L'écho de cette tragédie des temps modernes nous renvoie à d'autres catastrophes, vécues en d'autres temps. Demain sera terrible. Nous allons souffrir, comme d'autres ont souffert avant nous. Ceux qui ont connu la guerre, la mort, la désolation, les vies et les destins brisés. Victor Hugo le raconte admirablement dans "Waterloo, Waterloo, morne plaine”. Et le parallèle est troublant.
Avant de vaciller sous nos yeux effarés, notre vaillante économie libérale a eu son heure de gloire, ses héros magnifiés et ses maximes ciselées sur les frontons de marbre des écoles d'économie. Et ses soldats, traders, agents de change, gestionnaires de patrimoine, qui, comme les grognards de l'Empereur, connurent des jours bien meilleurs :
« Car ces derniers soldats de la dernière guerre
Furent grands; ils avaient vaincu toute la terre.
Chassés vingt rois, passé les Alpes et le Rhin,
Et leur âme chantait dans les clairons d'airain !… »
Comme Napoléon le 18 juin 1815, dans la plaine belge, nous observons la tragédie de loin, sans n'y rien pouvoir. Et nous ne sommes les seuls...
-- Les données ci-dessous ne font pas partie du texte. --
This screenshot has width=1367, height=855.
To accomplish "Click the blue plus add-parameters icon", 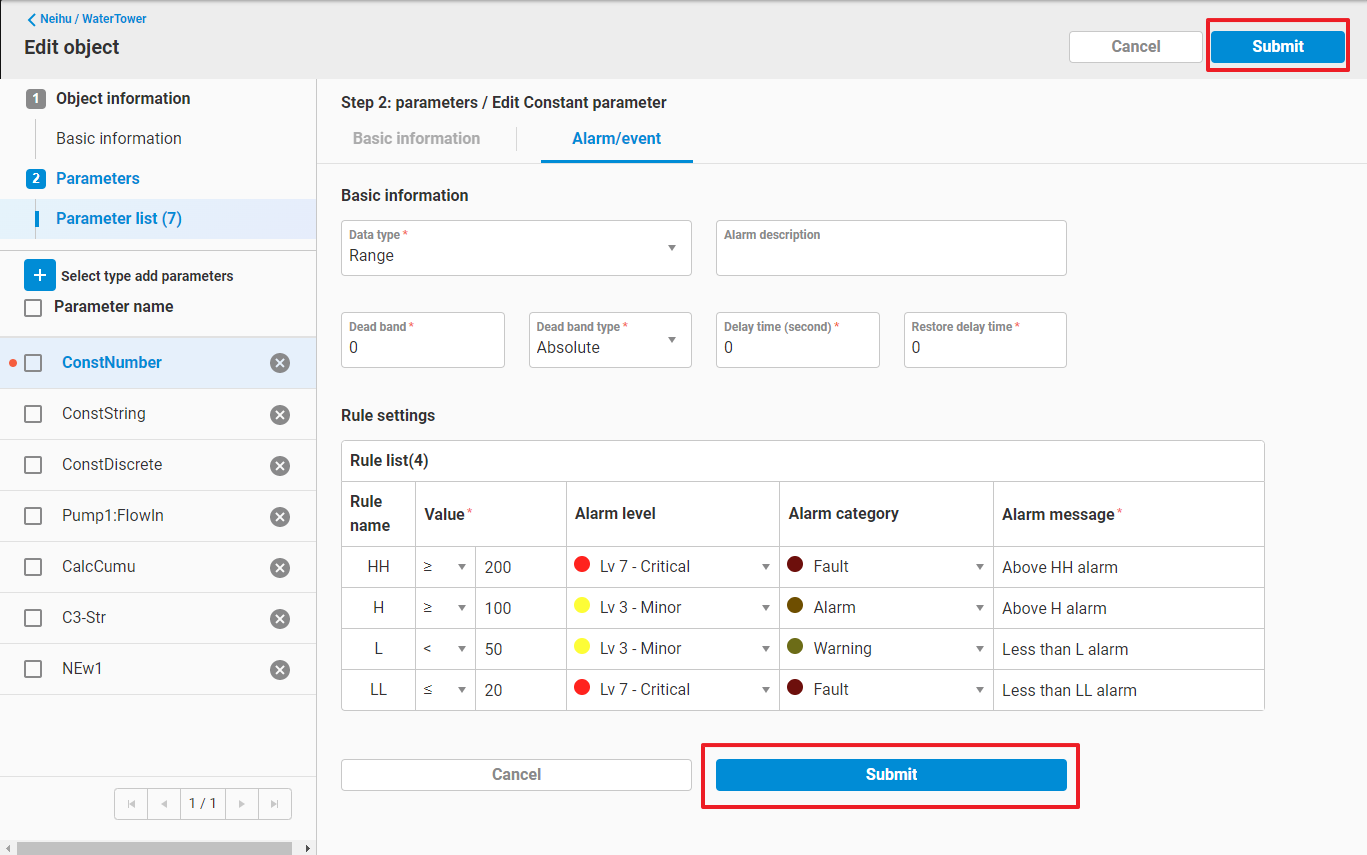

« Il tenait Wellington acculé sur un bois.
Sa lunette à la main, il observait parfois
Le centre du combat, point obscur où tressaille
La mêlée, effroyable et vivante broussaille,
Et parfois l'horizon, sombre comme la mer. »
Car dans la mêlée, justement, pas un dirigeant à la hauteur de la situation, qui rassure la planète par son calme et son courage. Beaucoup d'agitation, peu de stabilité réconfortante. Personne pour saisir calmement le cheval emballé du destin aux naseaux, pour l'obliger à changer de route. Au contraire : chaque nouvel événement annonce la catastrophe suivante :
« Soudain, joyeux, il dit : Grouchy ! - C'était Blücher !
L'espoir changea de camp, le combat changea d'âme.
La mêlée en hurlant grandit comme une flamme.
La batterie anglaise écrasa nos carrés. »
« Hélas ! Napoléon, sur sa garde penchée,
Regardait et, sitôt qu'ils avaient débouché
Sous les sombres canons crachant des jets de soufre,
Voyait, l'un après l'autre, dans cet horrible gouffre,
Fondre ces régiments de granit et d'acier,
Comme fond une cire au souffle d'un brasier. »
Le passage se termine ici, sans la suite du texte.